Chicago’s OCA cathedral, known for the past century as Holy Trinity, had a lot of names in its early years. It’s a pretty convoluted history, and I am attempting to unravel it. Here’s what I’ve got so far.
The parish was formally founded as St. Nicholas Russian Orthodox Church on May 18, 1892, and it was originally located at #20 North Peoria. By the next spring, the church had moved to #13 South Center Avenue, and in May, we find the first reference to the parish as St. Vladimir Russian Orthodox Church. It’s possible that the name was changed along with the location.
Most of the time, the newspapers didn’t bother to refer to the parish name at all, instead just calling it the “Russian Church,” or something like that. But it was clearly just “St. Vladimir” into 1895. Then, on November 23, a new name appears: St. Ivan Russian Orthodox Church.
But the parish didn’t just become “St. Ivan.” In the years that followed, both names were used in the newspapers. “St. Vladimir” tends to be the dominant name, but “St. Ivan” pops up a number of times as well. It’s a bit of a mystery. The priest of the church was, of course, Fr. John (Ivan) Kochurov, so it’s possible that his own name got mixed up with that of the parish. But “St. Ivan” appeared numerous times, in multiple newspapers, over a period of several years, so it hardly seems like a simple error. Perhaps some of our readers associated with Holy Trinity Cathedral could shed some light on this.

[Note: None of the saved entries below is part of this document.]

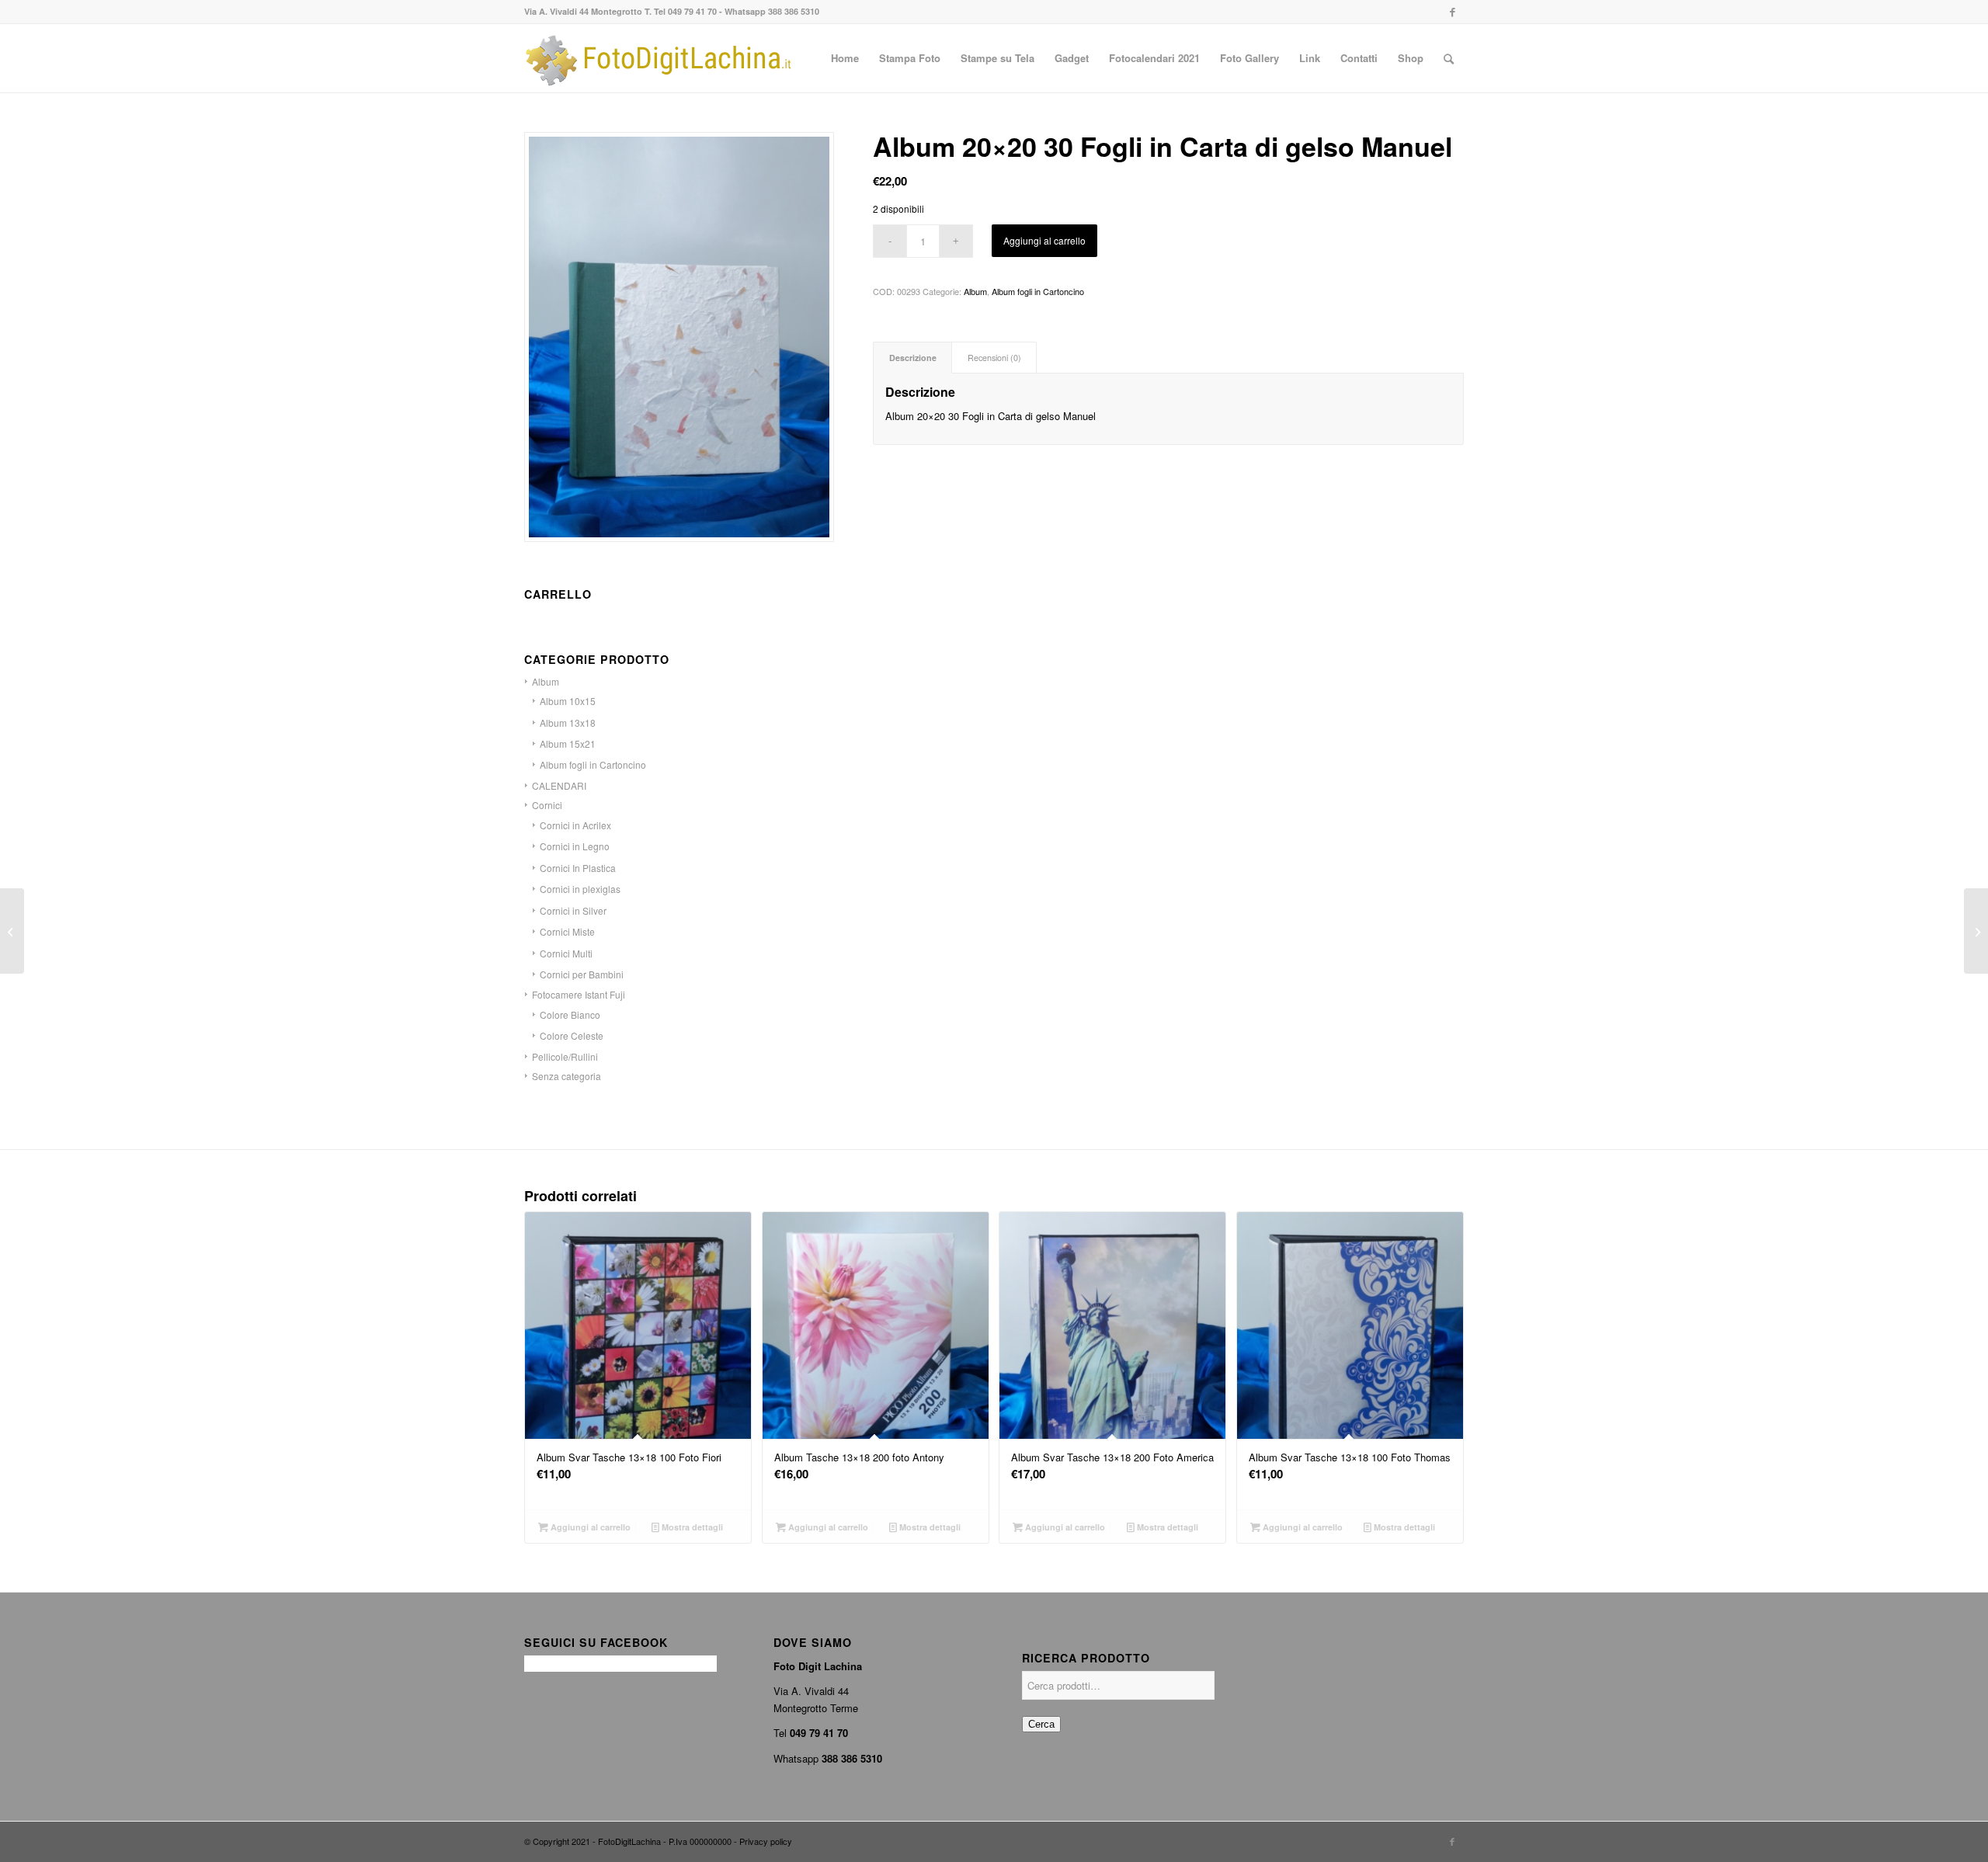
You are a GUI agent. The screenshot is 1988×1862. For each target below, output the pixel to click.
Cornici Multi (566, 953)
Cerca (1041, 1724)
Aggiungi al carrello (1044, 240)
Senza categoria (566, 1075)
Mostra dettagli (691, 1527)
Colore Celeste (571, 1035)
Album (975, 291)
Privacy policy (765, 1841)
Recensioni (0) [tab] (994, 357)
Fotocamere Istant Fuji (578, 994)
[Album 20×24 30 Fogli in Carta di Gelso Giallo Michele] (1976, 931)
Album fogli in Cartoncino (1038, 291)
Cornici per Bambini (582, 974)
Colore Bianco (570, 1014)
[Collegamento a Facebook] (1452, 11)
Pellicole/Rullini (565, 1056)
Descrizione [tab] (913, 357)
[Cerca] (1449, 58)
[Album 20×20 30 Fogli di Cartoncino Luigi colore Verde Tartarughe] (12, 931)
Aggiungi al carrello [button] (589, 1527)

In any event, in 1902, the parish broke ground for a new cathedral on Leavitt Street. While the new structure was being built, the community continued to be called, “St. Vladimir,” but once the move was complete, the name was changed one final time, to Holy Trinity Russian Orthodox Cathedral.
Another interesting wrinkle is the persistence of the original name, “St. Nicholas.” While the parish was never called that after 1892 or so, the it did have a “Brotherhood of St. Nicholas.” I’ve found references to this brotherhood in 1899 and again in 1902, but I don’t know exactly what its function was.